PROBLEM: Apart from the pictures, output all of the records exactly.

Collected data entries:
-------

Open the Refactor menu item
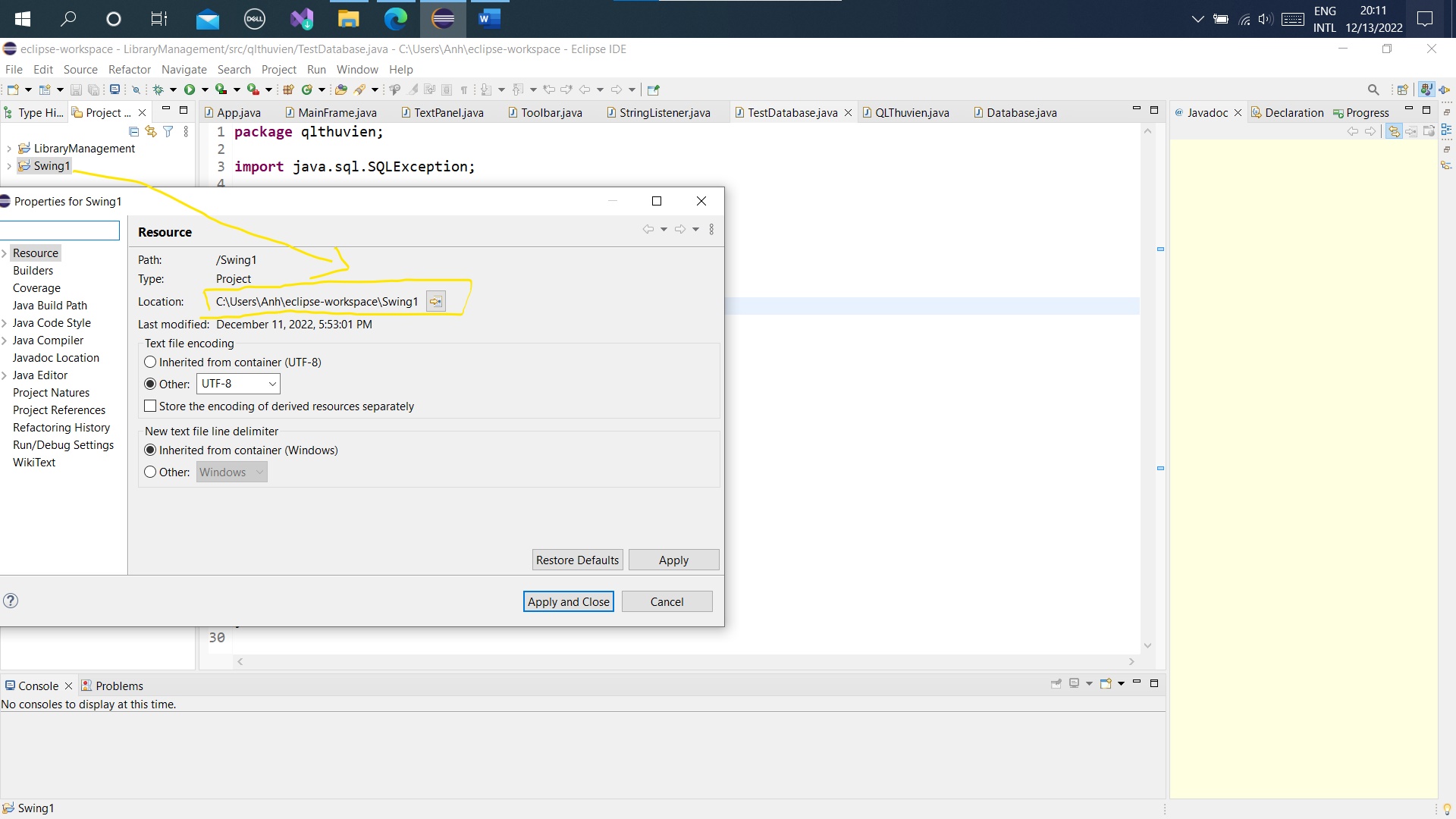Viewport: 1456px width, 819px height. pyautogui.click(x=128, y=68)
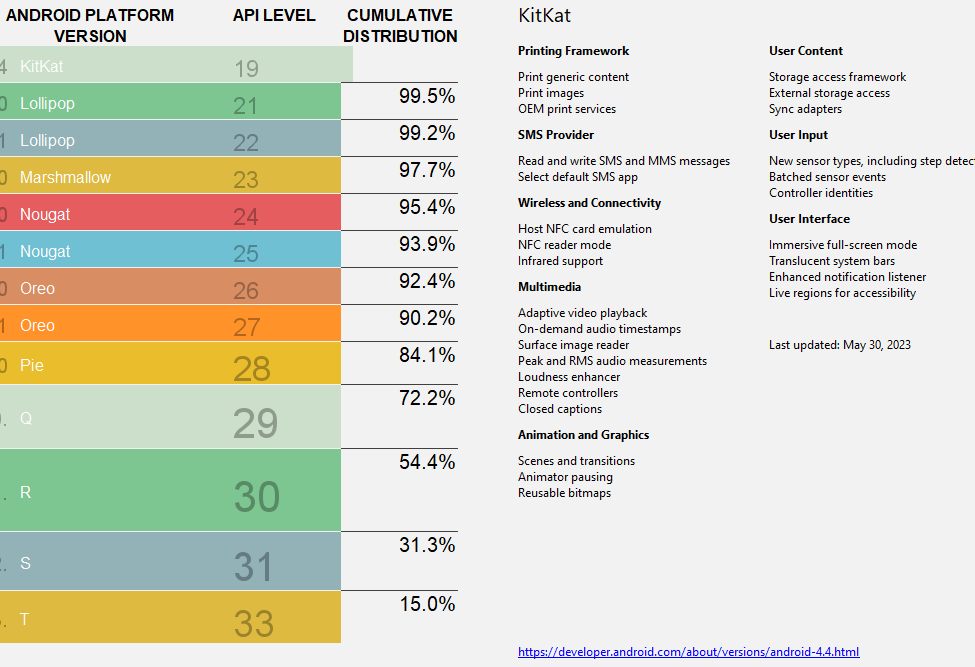Select the Lollipop API 21 row

(x=170, y=101)
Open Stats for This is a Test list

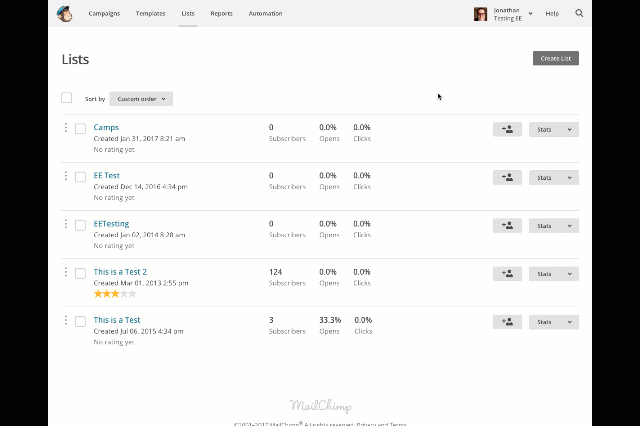[x=545, y=322]
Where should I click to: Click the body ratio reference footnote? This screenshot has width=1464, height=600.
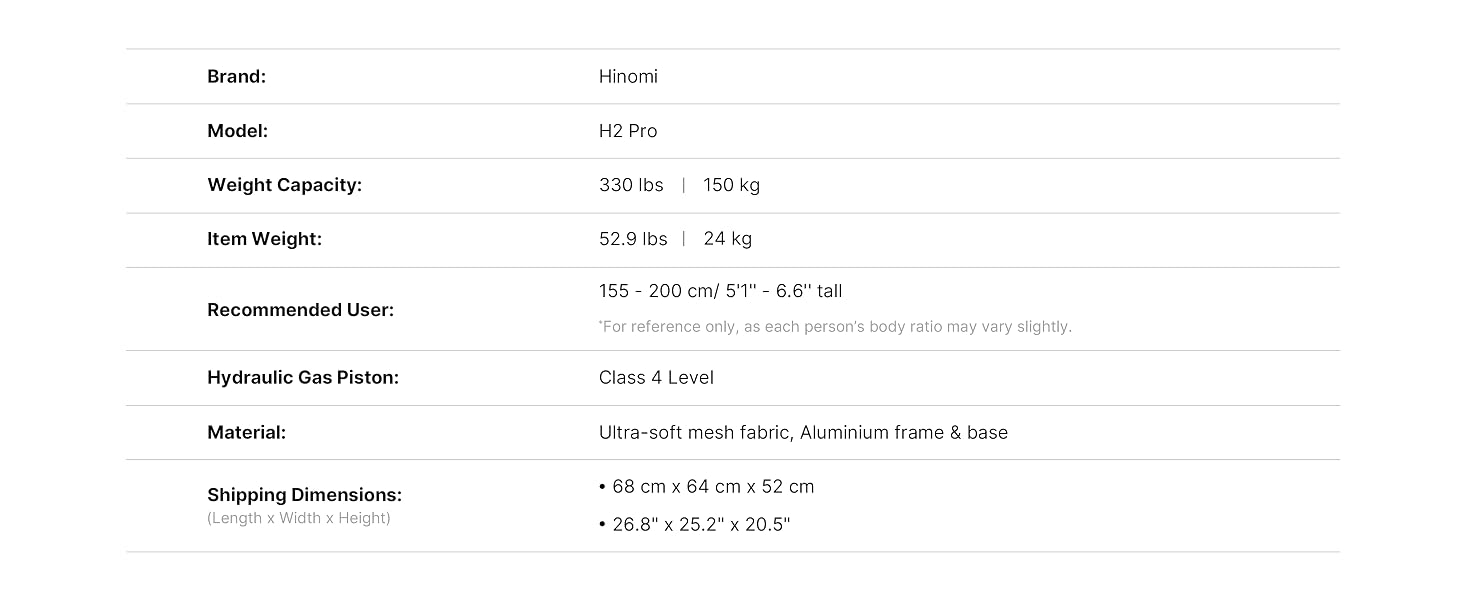835,327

-------

FINISHED EXERCISE:
Open the Refactor menu item
Viewport: 1456px width, 819px height. pyautogui.click(x=128, y=68)
Select the Lollipop API 21 row

(x=170, y=101)
Open Stats for This is a Test list

[x=545, y=322]
Where should I click to: Click the body ratio reference footnote? This screenshot has width=1464, height=600.
835,327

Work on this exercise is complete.